_WHAT THE EXERCISE ASKS_. From the records below, transcribe only the lines running from the one with "Gibt es Bankauflagen" through the one with "Garantie / UV-Schutz (465, 2552)". Keep both of those end lines.

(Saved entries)
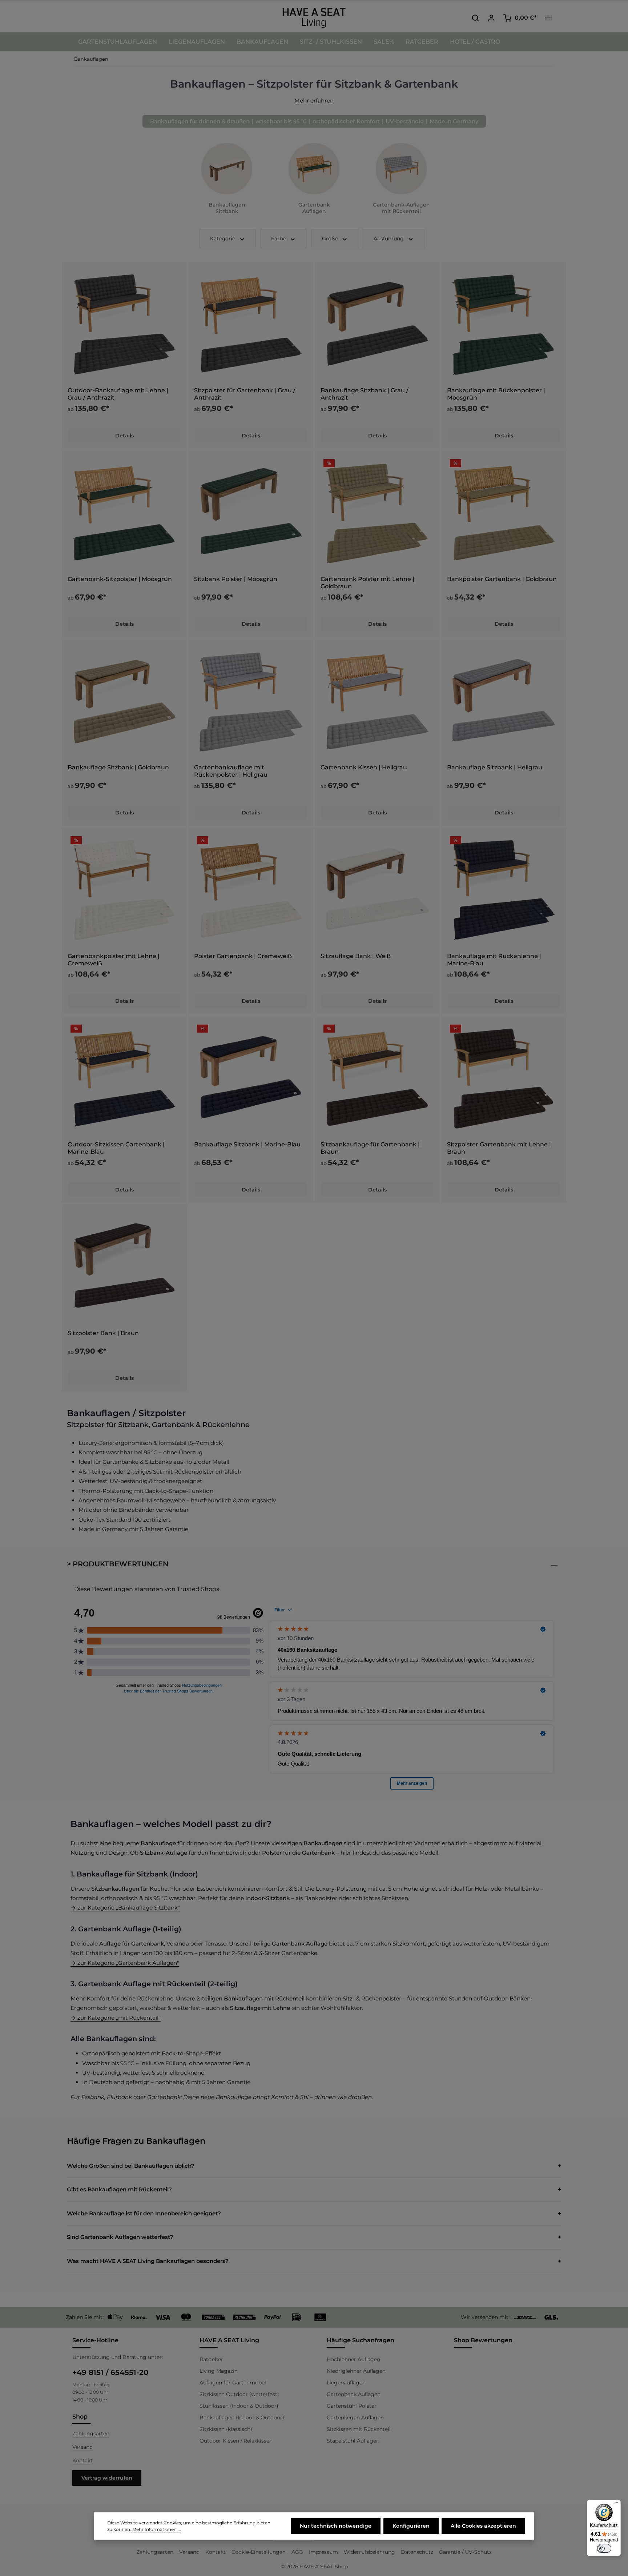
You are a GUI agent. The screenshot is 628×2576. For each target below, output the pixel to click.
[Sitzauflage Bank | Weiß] (377, 890)
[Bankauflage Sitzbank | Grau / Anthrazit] (377, 324)
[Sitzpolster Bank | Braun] (124, 1267)
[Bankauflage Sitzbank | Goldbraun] (124, 701)
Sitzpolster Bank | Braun (103, 1333)
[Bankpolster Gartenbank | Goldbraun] (503, 513)
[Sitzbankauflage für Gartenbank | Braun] (377, 1078)
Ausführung (389, 238)
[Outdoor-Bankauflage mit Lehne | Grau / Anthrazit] (124, 324)
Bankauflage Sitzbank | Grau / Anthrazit (364, 394)
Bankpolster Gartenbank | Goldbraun (502, 579)
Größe (330, 238)
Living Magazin (219, 2371)
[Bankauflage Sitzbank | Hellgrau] (503, 701)
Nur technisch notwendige (335, 2526)
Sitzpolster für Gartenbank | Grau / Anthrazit (244, 394)
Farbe (278, 238)
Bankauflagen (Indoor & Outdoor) (242, 2417)
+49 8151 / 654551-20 (110, 2372)
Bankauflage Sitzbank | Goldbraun (118, 767)
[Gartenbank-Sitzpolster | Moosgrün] (124, 513)
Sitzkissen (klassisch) (226, 2429)
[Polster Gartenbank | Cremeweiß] (250, 890)
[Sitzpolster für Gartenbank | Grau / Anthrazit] (250, 324)
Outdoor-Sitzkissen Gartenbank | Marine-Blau (116, 1148)
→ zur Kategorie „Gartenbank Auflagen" (125, 1962)
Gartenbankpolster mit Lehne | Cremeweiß (114, 960)
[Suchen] (475, 18)
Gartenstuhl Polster (352, 2406)
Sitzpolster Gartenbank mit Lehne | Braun (499, 1148)
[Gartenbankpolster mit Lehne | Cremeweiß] (124, 890)
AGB (297, 2552)
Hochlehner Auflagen (353, 2359)
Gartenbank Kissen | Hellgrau (364, 767)
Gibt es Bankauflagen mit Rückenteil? (119, 2189)
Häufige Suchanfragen (360, 2340)
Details (124, 435)
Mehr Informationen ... (156, 2529)
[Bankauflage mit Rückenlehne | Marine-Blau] (503, 890)
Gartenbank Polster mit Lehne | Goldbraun (367, 583)
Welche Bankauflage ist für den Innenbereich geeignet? (144, 2213)
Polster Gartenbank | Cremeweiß (243, 956)
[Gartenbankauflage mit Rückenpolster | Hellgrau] (250, 701)
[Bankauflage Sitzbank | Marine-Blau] (250, 1078)
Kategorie (222, 238)
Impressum (323, 2552)
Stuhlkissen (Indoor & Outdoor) (239, 2406)
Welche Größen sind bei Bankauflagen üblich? (130, 2165)
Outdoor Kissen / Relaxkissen (236, 2440)
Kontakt (82, 2460)
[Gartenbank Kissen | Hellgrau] (377, 701)
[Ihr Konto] (491, 18)
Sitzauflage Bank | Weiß (356, 956)
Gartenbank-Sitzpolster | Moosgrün (120, 579)
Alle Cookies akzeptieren (483, 2526)
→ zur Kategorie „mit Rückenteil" (116, 2017)
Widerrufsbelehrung (369, 2552)
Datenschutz (417, 2552)
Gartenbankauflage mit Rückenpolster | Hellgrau (230, 771)
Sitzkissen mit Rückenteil (359, 2429)
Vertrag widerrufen (106, 2478)
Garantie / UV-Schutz (465, 2552)
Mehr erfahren (314, 100)
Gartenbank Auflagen (354, 2394)
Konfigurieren (411, 2526)
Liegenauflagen (346, 2382)
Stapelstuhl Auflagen (353, 2440)
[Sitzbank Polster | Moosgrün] (250, 513)
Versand (82, 2447)
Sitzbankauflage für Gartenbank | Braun (370, 1148)
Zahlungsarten (90, 2433)
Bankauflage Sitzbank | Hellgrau (494, 767)
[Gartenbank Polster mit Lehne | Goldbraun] (377, 513)
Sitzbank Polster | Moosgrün (235, 579)
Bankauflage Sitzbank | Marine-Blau (247, 1144)
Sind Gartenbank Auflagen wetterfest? (120, 2237)
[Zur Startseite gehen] (314, 18)
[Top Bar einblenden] (548, 18)
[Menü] (616, 2504)
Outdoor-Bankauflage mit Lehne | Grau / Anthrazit (118, 394)
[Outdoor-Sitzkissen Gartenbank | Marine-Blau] (124, 1078)
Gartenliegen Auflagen (355, 2417)
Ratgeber (211, 2359)
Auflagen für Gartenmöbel (233, 2382)
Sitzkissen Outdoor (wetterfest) (239, 2394)
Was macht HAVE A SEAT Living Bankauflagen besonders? (148, 2260)
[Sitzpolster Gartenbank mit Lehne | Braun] (503, 1078)
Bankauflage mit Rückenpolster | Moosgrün (496, 394)
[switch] (604, 2548)
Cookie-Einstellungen (259, 2552)
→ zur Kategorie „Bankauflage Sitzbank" (125, 1907)
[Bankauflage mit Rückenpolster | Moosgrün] (503, 324)
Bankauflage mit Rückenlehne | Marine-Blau (494, 960)
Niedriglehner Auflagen (356, 2371)
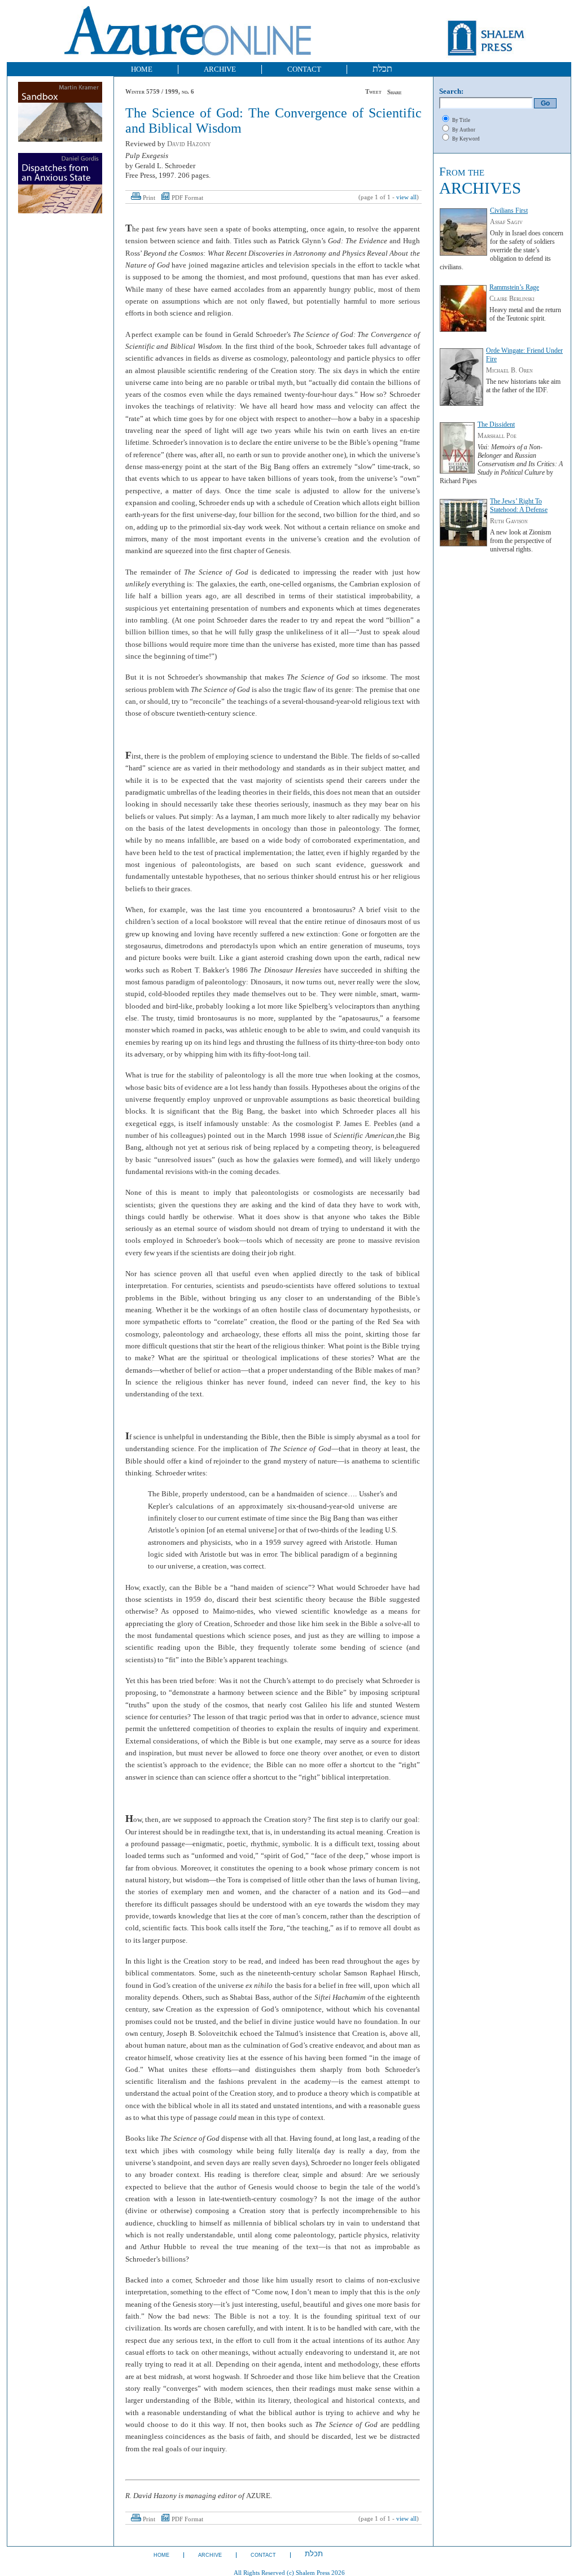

_RESPONSE_.
Gibt es Bankauflagen mit Rückenteil? (119, 2189)
Häufige Suchanfragen (360, 2340)
Details (124, 435)
Mehr Informationen ... (156, 2529)
[Bankauflage mit Rückenlehne | Marine-Blau] (503, 890)
Gartenbank Polster mit Lehne | Goldbraun (367, 583)
Welche Bankauflage ist für den Innenbereich geeignet? (144, 2213)
Polster Gartenbank | Cremeweiß (243, 956)
[Gartenbankauflage mit Rückenpolster | Hellgrau] (250, 701)
[Bankauflage Sitzbank | Marine-Blau] (250, 1078)
Kategorie (222, 238)
Impressum (323, 2552)
Stuhlkissen (Indoor & Outdoor) (239, 2406)
Welche Größen sind bei Bankauflagen üblich? (130, 2165)
Outdoor Kissen / Relaxkissen (236, 2440)
Kontakt (82, 2460)
[Gartenbank Kissen | Hellgrau] (377, 701)
[Ihr Konto] (491, 18)
Sitzauflage Bank | Weiß (356, 956)
Gartenbank-Sitzpolster | Moosgrün (120, 579)
Alle Cookies akzeptieren (483, 2526)
→ zur Kategorie „mit Rückenteil" (116, 2017)
Widerrufsbelehrung (369, 2552)
Datenschutz (417, 2552)
Gartenbankauflage mit Rückenpolster | Hellgrau (230, 771)
Sitzkissen mit Rückenteil (359, 2429)
Vertrag widerrufen (106, 2478)
Garantie / UV-Schutz (465, 2552)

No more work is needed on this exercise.